## Saved entries:
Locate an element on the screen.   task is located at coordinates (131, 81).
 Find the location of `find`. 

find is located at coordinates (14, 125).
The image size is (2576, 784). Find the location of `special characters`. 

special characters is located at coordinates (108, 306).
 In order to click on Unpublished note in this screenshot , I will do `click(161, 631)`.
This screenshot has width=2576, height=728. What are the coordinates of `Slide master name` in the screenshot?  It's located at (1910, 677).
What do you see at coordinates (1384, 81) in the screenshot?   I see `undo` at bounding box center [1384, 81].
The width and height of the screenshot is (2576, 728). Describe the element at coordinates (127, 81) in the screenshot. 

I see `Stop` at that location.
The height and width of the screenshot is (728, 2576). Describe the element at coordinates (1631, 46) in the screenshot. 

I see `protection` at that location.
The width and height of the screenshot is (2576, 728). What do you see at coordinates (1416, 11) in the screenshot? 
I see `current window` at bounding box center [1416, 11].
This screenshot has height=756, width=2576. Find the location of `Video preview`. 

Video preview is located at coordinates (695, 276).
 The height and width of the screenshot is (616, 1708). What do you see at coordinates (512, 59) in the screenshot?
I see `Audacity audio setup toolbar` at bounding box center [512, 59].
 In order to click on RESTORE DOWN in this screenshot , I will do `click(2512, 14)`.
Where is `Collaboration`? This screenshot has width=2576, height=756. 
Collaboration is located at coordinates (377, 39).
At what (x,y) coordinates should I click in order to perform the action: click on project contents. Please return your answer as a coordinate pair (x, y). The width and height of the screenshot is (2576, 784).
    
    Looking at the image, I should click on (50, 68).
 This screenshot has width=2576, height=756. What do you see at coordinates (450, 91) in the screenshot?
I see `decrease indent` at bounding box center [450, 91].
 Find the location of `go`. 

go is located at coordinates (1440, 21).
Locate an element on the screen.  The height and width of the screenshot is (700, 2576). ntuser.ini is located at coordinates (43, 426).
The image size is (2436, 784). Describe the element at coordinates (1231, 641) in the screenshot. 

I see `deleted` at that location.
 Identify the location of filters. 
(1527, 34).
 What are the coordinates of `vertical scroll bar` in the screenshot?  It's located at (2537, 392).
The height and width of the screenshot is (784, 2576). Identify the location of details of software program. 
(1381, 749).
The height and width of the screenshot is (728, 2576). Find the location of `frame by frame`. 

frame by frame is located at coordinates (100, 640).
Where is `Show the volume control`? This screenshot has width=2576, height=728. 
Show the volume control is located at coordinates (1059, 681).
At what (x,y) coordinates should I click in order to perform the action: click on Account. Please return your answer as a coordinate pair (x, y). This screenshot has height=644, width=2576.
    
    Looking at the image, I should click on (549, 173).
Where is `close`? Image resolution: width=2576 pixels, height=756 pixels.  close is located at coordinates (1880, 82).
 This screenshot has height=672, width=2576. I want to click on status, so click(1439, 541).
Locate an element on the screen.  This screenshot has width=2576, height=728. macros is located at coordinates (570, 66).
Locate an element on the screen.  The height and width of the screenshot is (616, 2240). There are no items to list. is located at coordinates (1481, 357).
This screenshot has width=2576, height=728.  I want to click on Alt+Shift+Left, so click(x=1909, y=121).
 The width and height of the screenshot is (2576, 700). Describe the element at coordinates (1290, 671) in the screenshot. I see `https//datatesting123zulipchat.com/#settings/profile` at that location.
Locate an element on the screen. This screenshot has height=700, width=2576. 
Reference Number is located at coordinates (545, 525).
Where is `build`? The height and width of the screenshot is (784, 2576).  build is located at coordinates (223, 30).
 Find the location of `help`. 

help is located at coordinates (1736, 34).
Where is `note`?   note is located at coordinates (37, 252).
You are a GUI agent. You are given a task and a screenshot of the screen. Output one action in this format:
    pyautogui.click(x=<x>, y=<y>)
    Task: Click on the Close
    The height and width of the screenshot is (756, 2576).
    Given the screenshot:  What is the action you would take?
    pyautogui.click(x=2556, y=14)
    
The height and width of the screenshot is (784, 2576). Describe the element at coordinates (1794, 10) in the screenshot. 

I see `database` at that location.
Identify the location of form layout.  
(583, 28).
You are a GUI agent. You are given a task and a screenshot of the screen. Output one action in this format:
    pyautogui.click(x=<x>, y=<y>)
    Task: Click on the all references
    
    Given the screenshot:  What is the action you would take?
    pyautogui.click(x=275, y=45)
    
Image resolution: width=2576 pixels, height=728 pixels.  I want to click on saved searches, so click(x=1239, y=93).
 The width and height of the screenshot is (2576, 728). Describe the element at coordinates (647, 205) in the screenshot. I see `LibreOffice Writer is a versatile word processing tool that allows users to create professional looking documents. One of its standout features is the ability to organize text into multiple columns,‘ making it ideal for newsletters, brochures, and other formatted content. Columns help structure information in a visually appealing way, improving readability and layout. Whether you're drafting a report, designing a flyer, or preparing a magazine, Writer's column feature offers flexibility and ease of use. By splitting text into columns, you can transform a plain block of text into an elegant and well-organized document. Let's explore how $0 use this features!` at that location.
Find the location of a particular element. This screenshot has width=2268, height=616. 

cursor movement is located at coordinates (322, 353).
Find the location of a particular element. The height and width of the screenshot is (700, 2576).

## Stated task:
Reproduce every line of the listing above, word for word.

## Task result:
Locate an element on the screen.   task is located at coordinates (131, 81).
 Find the location of `find`. 

find is located at coordinates (14, 125).
The image size is (2576, 784). Find the location of `special characters`. 

special characters is located at coordinates (108, 306).
 In order to click on Unpublished note in this screenshot , I will do `click(161, 631)`.
This screenshot has width=2576, height=728. What are the coordinates of `Slide master name` in the screenshot?  It's located at (1910, 677).
What do you see at coordinates (1384, 81) in the screenshot?   I see `undo` at bounding box center [1384, 81].
The width and height of the screenshot is (2576, 728). Describe the element at coordinates (127, 81) in the screenshot. 

I see `Stop` at that location.
The height and width of the screenshot is (728, 2576). Describe the element at coordinates (1631, 46) in the screenshot. 

I see `protection` at that location.
The width and height of the screenshot is (2576, 728). What do you see at coordinates (1416, 11) in the screenshot? 
I see `current window` at bounding box center [1416, 11].
This screenshot has height=756, width=2576. Find the location of `Video preview`. 

Video preview is located at coordinates (695, 276).
 The height and width of the screenshot is (616, 1708). What do you see at coordinates (512, 59) in the screenshot?
I see `Audacity audio setup toolbar` at bounding box center [512, 59].
 In order to click on RESTORE DOWN in this screenshot , I will do `click(2512, 14)`.
Where is `Collaboration`? This screenshot has width=2576, height=756. 
Collaboration is located at coordinates (377, 39).
At what (x,y) coordinates should I click in order to perform the action: click on project contents. Please return your answer as a coordinate pair (x, y). The width and height of the screenshot is (2576, 784).
    
    Looking at the image, I should click on (50, 68).
 This screenshot has width=2576, height=756. What do you see at coordinates (450, 91) in the screenshot?
I see `decrease indent` at bounding box center [450, 91].
 Find the location of `go`. 

go is located at coordinates (1440, 21).
Locate an element on the screen.  The height and width of the screenshot is (700, 2576). ntuser.ini is located at coordinates (43, 426).
The image size is (2436, 784). Describe the element at coordinates (1231, 641) in the screenshot. 

I see `deleted` at that location.
 Identify the location of filters. 
(1527, 34).
 What are the coordinates of `vertical scroll bar` in the screenshot?  It's located at (2537, 392).
The height and width of the screenshot is (784, 2576). Identify the location of details of software program. 
(1381, 749).
The height and width of the screenshot is (728, 2576). Find the location of `frame by frame`. 

frame by frame is located at coordinates (100, 640).
Where is `Show the volume control`? This screenshot has width=2576, height=728. 
Show the volume control is located at coordinates (1059, 681).
At what (x,y) coordinates should I click in order to perform the action: click on Account. Please return your answer as a coordinate pair (x, y). This screenshot has height=644, width=2576.
    
    Looking at the image, I should click on (549, 173).
Where is `close`? Image resolution: width=2576 pixels, height=756 pixels.  close is located at coordinates (1880, 82).
 This screenshot has height=672, width=2576. I want to click on status, so click(1439, 541).
Locate an element on the screen.  This screenshot has width=2576, height=728. macros is located at coordinates (570, 66).
Locate an element on the screen.  The height and width of the screenshot is (616, 2240). There are no items to list. is located at coordinates (1481, 357).
This screenshot has width=2576, height=728.  I want to click on Alt+Shift+Left, so click(x=1909, y=121).
 The width and height of the screenshot is (2576, 700). Describe the element at coordinates (1290, 671) in the screenshot. I see `https//datatesting123zulipchat.com/#settings/profile` at that location.
Locate an element on the screen. This screenshot has height=700, width=2576. 
Reference Number is located at coordinates (545, 525).
Where is `build`? The height and width of the screenshot is (784, 2576).  build is located at coordinates (223, 30).
 Find the location of `help`. 

help is located at coordinates (1736, 34).
Where is `note`?   note is located at coordinates (37, 252).
You are a GUI agent. You are given a task and a screenshot of the screen. Output one action in this format:
    pyautogui.click(x=<x>, y=<y>)
    Task: Click on the Close
    The height and width of the screenshot is (756, 2576).
    Given the screenshot:  What is the action you would take?
    pyautogui.click(x=2556, y=14)
    
The height and width of the screenshot is (784, 2576). Describe the element at coordinates (1794, 10) in the screenshot. 

I see `database` at that location.
Identify the location of form layout.  
(583, 28).
You are a GUI agent. You are given a task and a screenshot of the screen. Output one action in this format:
    pyautogui.click(x=<x>, y=<y>)
    Task: Click on the all references
    
    Given the screenshot:  What is the action you would take?
    pyautogui.click(x=275, y=45)
    
Image resolution: width=2576 pixels, height=728 pixels.  I want to click on saved searches, so click(x=1239, y=93).
 The width and height of the screenshot is (2576, 728). Describe the element at coordinates (647, 205) in the screenshot. I see `LibreOffice Writer is a versatile word processing tool that allows users to create professional looking documents. One of its standout features is the ability to organize text into multiple columns,‘ making it ideal for newsletters, brochures, and other formatted content. Columns help structure information in a visually appealing way, improving readability and layout. Whether you're drafting a report, designing a flyer, or preparing a magazine, Writer's column feature offers flexibility and ease of use. By splitting text into columns, you can transform a plain block of text into an elegant and well-organized document. Let's explore how $0 use this features!` at that location.
Find the location of a particular element. This screenshot has width=2268, height=616. 

cursor movement is located at coordinates (322, 353).
Find the location of a particular element. The height and width of the screenshot is (700, 2576).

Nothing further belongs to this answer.